> [Directions for this task]:
Transcribe every entry precisely, omitting nothing.

### Provided data ###

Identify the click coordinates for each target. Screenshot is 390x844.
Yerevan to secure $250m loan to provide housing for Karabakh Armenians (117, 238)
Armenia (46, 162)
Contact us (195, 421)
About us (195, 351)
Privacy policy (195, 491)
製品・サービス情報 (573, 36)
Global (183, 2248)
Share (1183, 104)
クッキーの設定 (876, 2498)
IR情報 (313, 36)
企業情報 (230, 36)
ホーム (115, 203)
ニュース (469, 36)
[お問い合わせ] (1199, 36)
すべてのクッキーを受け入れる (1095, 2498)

###

> [Solved exercise]:
Identify the click coordinates for each target. Screenshot is 390x844.
Yerevan to secure $250m loan to provide housing for Karabakh Armenians (117, 238)
Armenia (46, 162)
Contact us (195, 421)
About us (195, 351)
Privacy policy (195, 491)
製品・サービス情報 (573, 36)
Global (183, 2248)
Share (1183, 104)
クッキーの設定 (876, 2498)
IR情報 (313, 36)
企業情報 (230, 36)
ホーム (115, 203)
ニュース (469, 36)
[お問い合わせ] (1199, 36)
すべてのクッキーを受け入れる (1095, 2498)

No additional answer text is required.